Sabine Kehm, portavoce di Michael Schumacher (Getty Images)
Sabine Kehm, portavoce di Michael Schumacher (Getty Images)

Mentre il Mondiale di Formula1 2015 è approdato nel Principato di Monaco per il sesto gran premio del campionato, c’è un grande ex pilota che sta ancora lottando per la vita. E’ Michael Schumacher, vittima di un grave incidente sulla pista da sci di Maribel (Francia) il 29 dicembre 2013 e attualmente nella sua villa di Gland in Svizzera dove è stata allestita una sorta di camera-ospedale in cui lavora un team di 15 specialisti tra neurologi, fisioterapisti e logopedisti, coordinato dal luminare Richard Frackowiak.
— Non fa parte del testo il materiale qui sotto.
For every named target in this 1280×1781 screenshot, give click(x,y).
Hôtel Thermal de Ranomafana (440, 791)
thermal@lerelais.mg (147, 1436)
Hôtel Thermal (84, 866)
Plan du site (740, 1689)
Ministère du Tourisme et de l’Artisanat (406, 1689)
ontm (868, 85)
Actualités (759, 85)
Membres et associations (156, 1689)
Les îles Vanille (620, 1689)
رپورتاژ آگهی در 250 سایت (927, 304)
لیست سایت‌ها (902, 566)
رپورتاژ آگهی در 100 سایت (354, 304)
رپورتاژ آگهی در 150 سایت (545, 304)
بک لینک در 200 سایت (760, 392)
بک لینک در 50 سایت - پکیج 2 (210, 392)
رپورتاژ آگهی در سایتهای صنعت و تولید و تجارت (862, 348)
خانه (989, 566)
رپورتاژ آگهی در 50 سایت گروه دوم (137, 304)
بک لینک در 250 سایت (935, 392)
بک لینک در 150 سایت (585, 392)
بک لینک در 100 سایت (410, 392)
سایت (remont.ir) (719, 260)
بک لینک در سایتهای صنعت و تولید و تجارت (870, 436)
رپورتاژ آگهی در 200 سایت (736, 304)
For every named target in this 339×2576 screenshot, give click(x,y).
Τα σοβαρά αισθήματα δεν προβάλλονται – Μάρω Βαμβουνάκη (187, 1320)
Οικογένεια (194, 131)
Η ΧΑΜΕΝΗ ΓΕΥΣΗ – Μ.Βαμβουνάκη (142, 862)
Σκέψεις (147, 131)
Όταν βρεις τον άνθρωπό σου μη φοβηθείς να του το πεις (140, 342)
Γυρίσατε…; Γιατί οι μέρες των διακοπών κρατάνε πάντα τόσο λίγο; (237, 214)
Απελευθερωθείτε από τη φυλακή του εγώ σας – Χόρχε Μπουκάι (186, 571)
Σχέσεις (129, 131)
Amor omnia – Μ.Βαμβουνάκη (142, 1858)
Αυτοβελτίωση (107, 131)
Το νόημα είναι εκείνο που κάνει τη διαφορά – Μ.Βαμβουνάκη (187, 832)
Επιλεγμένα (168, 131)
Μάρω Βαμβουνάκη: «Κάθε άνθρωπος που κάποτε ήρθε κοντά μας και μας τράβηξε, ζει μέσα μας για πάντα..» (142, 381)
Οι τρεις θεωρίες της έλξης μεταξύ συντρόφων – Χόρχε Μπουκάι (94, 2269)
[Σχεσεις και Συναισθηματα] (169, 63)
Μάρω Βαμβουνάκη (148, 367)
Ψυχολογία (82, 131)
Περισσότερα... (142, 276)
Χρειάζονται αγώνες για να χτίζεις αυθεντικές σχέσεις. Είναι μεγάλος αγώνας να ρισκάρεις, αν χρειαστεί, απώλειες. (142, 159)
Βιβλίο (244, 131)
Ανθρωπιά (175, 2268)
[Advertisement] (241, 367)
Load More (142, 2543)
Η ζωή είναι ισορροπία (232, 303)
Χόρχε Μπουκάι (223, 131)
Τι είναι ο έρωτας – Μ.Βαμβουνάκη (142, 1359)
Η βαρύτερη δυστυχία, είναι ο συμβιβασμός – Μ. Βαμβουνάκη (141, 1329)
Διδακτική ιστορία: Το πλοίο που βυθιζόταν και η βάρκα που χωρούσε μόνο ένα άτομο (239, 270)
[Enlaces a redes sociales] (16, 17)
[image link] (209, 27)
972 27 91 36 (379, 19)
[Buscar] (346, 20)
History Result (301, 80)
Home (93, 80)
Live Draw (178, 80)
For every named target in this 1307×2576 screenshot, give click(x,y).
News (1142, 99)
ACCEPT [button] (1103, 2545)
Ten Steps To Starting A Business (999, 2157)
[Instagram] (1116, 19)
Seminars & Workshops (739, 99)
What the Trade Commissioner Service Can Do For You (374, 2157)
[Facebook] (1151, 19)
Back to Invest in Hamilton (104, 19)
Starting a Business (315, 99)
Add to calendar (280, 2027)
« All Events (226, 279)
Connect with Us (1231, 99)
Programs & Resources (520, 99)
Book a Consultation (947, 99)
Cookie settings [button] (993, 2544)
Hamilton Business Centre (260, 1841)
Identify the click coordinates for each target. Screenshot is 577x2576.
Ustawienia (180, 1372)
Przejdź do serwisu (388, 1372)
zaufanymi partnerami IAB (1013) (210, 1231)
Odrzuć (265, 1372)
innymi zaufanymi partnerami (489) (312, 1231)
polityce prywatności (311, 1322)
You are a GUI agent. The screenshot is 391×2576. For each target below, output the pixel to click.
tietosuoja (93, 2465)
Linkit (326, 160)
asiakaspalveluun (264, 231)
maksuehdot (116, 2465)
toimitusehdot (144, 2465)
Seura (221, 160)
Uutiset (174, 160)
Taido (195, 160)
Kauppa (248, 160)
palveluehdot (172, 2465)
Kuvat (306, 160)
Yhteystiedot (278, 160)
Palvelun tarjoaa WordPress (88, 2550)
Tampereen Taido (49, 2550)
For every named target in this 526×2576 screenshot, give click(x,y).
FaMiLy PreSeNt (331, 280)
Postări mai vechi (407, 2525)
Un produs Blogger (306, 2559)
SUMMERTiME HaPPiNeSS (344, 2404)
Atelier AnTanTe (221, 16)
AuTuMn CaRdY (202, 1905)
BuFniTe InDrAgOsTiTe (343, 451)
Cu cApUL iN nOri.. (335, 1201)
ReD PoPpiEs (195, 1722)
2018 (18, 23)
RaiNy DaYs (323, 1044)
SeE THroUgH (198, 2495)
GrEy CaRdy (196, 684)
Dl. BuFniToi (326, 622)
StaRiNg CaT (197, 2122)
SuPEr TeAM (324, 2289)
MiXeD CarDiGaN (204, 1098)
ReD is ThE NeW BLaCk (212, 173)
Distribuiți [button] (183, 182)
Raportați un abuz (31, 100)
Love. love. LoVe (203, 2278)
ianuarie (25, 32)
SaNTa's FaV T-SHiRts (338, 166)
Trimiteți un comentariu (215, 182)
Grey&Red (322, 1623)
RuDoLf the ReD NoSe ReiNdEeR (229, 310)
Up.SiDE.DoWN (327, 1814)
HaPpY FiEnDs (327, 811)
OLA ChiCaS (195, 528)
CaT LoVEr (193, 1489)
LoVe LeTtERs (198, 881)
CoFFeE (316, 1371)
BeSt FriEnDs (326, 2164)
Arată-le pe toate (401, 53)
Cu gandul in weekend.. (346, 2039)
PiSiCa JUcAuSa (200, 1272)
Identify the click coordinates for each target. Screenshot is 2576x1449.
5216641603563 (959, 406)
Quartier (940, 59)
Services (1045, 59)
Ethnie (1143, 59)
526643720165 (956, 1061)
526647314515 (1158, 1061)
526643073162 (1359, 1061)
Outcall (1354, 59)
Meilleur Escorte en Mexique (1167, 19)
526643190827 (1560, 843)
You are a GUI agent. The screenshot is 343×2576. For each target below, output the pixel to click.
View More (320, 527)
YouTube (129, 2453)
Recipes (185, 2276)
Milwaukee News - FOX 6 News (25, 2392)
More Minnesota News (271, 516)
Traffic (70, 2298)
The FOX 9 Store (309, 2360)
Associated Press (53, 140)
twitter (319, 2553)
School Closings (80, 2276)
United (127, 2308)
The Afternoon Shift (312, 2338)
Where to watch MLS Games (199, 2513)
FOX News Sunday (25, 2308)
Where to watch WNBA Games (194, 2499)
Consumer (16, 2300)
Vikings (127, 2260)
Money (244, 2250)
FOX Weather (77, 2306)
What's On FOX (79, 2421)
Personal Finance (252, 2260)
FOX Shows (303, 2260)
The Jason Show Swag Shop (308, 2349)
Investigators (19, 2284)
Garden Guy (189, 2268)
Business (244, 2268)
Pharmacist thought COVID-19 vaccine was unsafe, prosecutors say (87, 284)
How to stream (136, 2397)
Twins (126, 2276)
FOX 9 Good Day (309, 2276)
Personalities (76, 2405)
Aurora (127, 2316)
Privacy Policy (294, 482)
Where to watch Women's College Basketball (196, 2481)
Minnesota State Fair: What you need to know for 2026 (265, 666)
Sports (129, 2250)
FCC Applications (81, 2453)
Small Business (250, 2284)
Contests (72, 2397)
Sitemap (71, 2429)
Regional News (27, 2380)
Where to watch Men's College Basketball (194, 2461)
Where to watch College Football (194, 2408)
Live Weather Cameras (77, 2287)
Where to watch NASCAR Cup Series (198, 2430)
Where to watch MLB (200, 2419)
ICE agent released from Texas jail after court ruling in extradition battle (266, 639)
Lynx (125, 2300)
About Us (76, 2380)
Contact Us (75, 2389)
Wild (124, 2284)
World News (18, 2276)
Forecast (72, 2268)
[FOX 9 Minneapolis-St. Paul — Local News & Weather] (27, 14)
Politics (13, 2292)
La famiglia del sette volte campione del mondo è stata molto riservata finora e sono poche le notizie date in pasto ai media. Diverse sono invece le indiscrezioni emerse in questi mesi sulle condizioni del tedesco e con precisione è sempre stato complicato capire quale fosse realmente la situazione.

Sabine Kehm, portavoce di Michael Schumacher, ha spiegato come stanno le cose in un’intervista riportata da Gazzetta.it: “Sta lentamente ma costantemente migliorando. Siamo felici di affermare che fa continui progressi, alla luce della gravità della sua situazione in seguito all’incidente sulle piste da sci. Ma ci vorrà moltissimo tempo, sarà una lunga battaglia per lui e tutte le persone che gli stanno accanto. Noi siamo felici di affrontarla a testa alta”.

Dei miglioramenti dunque ci sono, ma il recupero è ancora lontano. Tutti tifiamo per Michael Schumacher e per la sua piena ripresa di coscienza oltre per la sua riabilitazione a livello fisico. Speriamo di poterlo rivedere sorridere tra non molto tempo. Ci piace sognare e credere che ce la farà e vincerà anche questa battaglia, che vale più di tutte quelle che ha affrontato nel corso della sua plurivincente carriera.